* **Work task**
Below are the records; copy exactly the stretch from the line containing "Instruction: Open the" through the line containing "Task: Click the hamburger menu icon", both ends included, and nothing else.

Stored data
Start of Block

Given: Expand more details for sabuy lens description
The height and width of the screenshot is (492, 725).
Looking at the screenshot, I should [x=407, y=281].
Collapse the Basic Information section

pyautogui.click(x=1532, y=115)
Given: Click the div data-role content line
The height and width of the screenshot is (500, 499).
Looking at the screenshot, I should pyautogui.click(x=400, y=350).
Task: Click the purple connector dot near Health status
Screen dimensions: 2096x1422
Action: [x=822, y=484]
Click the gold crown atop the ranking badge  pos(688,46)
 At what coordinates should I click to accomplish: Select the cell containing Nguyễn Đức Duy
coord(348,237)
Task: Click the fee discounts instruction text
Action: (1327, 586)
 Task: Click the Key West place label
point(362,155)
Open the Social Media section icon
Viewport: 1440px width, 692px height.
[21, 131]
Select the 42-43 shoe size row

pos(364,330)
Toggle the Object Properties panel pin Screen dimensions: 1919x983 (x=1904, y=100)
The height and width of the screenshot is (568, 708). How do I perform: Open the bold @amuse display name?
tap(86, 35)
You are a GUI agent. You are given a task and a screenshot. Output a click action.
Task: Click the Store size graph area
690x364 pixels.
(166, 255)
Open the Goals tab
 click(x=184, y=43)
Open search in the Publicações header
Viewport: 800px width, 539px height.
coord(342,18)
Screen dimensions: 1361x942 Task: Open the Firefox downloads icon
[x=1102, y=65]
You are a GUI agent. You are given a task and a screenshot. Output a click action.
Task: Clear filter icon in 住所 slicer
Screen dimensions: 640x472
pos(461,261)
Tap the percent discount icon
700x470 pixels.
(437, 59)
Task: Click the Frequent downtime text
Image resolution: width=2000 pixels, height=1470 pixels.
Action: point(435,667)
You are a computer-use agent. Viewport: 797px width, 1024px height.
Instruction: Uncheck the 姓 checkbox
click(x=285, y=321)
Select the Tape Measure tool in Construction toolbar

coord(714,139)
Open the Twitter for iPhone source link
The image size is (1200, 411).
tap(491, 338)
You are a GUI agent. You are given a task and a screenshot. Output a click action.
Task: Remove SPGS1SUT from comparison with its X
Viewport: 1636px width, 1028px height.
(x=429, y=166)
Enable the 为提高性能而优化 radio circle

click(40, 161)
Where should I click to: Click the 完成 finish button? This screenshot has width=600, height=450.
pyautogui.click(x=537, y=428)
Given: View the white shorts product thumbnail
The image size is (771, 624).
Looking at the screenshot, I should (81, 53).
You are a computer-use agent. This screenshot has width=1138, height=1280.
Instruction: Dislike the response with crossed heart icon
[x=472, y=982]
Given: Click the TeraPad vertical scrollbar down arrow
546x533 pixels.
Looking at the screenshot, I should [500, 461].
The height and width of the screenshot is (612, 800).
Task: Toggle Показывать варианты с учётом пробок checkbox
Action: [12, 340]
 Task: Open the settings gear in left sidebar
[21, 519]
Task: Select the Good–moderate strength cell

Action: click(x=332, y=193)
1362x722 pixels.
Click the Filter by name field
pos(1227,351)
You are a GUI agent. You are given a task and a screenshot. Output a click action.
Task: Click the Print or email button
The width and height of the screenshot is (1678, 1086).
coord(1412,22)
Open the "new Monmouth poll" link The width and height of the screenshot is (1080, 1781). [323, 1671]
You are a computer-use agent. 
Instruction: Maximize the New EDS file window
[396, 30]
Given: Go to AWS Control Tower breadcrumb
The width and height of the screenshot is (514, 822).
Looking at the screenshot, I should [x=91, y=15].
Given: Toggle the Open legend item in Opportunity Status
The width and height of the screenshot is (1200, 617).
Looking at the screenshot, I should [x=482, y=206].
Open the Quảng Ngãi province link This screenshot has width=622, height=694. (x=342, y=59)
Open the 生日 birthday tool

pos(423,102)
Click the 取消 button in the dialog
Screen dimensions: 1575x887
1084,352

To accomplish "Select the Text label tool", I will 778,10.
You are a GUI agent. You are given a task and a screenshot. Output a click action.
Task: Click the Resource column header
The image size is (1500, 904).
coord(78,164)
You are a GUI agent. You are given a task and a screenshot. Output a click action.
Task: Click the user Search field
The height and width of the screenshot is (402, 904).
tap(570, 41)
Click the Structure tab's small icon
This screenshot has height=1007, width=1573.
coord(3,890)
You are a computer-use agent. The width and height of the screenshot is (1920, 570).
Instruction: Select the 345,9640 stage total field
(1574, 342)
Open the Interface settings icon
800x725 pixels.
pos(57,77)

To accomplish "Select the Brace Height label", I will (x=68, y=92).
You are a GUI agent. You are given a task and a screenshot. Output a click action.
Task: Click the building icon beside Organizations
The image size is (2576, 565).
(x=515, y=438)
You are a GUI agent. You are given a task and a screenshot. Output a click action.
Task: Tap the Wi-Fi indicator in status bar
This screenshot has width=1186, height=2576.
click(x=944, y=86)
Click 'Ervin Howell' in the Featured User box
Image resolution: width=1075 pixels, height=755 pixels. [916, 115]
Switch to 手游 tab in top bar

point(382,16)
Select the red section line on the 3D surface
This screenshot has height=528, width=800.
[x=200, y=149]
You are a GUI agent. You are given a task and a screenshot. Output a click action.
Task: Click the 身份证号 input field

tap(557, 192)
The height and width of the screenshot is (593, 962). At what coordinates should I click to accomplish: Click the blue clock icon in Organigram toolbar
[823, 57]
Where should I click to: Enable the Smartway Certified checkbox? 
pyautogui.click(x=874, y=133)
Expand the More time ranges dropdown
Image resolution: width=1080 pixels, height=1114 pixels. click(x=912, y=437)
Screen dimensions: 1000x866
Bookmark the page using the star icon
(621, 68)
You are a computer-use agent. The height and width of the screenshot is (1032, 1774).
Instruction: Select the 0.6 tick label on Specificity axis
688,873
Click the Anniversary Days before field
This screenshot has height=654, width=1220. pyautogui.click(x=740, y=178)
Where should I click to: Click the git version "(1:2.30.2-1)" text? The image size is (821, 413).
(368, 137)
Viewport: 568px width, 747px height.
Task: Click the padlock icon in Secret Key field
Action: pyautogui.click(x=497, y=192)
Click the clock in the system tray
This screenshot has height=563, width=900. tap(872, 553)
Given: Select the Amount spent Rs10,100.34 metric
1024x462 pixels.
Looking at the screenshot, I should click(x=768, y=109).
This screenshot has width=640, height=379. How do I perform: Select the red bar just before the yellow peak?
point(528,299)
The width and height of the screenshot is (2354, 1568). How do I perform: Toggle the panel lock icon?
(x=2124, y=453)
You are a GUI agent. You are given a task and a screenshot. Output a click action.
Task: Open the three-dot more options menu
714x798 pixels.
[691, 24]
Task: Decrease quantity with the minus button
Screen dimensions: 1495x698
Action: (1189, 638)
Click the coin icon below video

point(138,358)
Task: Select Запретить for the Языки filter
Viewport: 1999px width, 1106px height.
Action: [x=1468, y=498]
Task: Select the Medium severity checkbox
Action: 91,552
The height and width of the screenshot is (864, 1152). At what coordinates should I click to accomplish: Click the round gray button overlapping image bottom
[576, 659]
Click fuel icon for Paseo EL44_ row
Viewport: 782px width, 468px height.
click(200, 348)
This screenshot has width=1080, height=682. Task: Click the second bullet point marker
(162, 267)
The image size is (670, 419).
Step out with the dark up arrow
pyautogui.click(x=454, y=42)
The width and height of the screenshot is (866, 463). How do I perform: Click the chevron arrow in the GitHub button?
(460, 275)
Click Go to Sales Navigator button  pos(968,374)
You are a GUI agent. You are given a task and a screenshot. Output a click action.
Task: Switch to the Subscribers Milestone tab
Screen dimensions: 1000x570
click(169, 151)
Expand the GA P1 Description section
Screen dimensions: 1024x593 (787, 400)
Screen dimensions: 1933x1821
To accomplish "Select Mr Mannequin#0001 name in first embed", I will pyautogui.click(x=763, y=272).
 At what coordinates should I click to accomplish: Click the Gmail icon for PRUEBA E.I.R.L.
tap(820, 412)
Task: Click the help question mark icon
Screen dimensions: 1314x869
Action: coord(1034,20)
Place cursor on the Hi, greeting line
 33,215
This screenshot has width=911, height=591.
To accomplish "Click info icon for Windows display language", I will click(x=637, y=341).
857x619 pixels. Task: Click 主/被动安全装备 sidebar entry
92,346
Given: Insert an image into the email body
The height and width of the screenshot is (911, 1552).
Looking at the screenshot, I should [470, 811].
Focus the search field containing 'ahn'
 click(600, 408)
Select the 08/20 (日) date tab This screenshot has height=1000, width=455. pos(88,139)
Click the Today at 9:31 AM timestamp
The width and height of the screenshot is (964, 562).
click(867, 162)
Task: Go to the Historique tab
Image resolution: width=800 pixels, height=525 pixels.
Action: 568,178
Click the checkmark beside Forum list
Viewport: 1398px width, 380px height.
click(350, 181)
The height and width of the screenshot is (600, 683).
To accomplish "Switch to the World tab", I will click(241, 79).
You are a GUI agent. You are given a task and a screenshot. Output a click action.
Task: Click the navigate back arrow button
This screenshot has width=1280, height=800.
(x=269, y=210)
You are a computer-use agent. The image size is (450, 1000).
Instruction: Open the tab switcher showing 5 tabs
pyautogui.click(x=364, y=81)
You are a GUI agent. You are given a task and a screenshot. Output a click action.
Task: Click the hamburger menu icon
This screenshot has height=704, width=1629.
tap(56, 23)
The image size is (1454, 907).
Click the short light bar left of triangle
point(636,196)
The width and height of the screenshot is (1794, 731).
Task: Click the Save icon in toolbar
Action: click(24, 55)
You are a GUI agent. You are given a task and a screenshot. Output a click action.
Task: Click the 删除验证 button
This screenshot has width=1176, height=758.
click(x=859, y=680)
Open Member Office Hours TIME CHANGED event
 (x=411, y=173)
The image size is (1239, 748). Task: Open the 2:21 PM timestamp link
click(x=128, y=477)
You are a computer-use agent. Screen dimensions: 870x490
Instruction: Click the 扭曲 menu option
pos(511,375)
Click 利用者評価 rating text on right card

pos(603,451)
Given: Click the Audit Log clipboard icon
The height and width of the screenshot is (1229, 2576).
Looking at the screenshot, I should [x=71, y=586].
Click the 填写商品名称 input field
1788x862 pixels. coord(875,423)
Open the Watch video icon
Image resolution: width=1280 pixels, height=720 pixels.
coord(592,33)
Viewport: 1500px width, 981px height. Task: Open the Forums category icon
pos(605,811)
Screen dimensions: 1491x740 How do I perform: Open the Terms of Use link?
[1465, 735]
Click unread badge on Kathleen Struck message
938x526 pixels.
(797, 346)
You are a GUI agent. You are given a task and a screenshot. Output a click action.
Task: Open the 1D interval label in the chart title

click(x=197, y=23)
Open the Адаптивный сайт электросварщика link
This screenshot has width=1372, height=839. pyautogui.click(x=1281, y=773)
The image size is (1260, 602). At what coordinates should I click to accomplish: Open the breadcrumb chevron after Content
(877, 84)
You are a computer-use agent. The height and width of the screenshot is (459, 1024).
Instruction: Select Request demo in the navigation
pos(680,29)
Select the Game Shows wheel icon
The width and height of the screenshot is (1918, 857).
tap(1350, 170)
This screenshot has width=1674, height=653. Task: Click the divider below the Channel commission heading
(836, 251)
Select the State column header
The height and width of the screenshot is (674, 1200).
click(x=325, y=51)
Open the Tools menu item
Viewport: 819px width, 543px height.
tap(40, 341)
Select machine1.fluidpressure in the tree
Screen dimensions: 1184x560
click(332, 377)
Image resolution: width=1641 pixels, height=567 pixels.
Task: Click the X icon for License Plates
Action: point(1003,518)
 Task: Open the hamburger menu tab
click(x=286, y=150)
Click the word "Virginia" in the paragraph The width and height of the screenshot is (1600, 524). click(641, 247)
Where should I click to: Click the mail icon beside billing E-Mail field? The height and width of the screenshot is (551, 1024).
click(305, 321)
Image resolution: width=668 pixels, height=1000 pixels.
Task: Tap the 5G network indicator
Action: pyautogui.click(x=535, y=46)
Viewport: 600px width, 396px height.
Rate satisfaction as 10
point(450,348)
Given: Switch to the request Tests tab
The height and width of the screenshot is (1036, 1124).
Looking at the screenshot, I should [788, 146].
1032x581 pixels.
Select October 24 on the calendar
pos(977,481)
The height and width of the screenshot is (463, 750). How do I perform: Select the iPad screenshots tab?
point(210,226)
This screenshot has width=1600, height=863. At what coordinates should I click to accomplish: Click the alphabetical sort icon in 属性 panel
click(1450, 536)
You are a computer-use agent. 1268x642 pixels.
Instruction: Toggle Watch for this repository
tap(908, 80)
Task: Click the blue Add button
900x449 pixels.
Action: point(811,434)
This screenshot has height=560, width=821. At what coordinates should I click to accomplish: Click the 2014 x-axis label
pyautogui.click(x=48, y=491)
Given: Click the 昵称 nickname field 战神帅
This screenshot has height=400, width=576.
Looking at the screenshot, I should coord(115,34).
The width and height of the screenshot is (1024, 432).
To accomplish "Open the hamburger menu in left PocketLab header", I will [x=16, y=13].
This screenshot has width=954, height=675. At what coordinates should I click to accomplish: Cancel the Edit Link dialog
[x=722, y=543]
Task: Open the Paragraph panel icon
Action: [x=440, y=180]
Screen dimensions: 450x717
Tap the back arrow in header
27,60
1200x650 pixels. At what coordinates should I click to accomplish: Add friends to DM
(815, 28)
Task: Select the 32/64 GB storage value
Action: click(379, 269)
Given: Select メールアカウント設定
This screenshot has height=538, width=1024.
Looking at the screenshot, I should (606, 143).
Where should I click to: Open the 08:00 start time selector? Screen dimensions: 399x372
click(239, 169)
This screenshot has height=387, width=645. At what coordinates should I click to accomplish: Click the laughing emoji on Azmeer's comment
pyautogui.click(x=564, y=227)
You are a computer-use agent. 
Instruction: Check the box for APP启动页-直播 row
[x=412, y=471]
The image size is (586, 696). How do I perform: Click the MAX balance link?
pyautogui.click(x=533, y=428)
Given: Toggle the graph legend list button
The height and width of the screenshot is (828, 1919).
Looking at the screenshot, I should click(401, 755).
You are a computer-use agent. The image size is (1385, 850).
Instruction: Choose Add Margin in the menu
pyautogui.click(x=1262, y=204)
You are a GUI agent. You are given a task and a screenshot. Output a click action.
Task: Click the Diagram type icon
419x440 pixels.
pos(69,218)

End of Block

* **Response to the task**
Instruction: Open the tab switcher showing 5 tabs
pyautogui.click(x=364, y=81)
You are a GUI agent. You are given a task and a screenshot. Output a click action.
Task: Click the hamburger menu icon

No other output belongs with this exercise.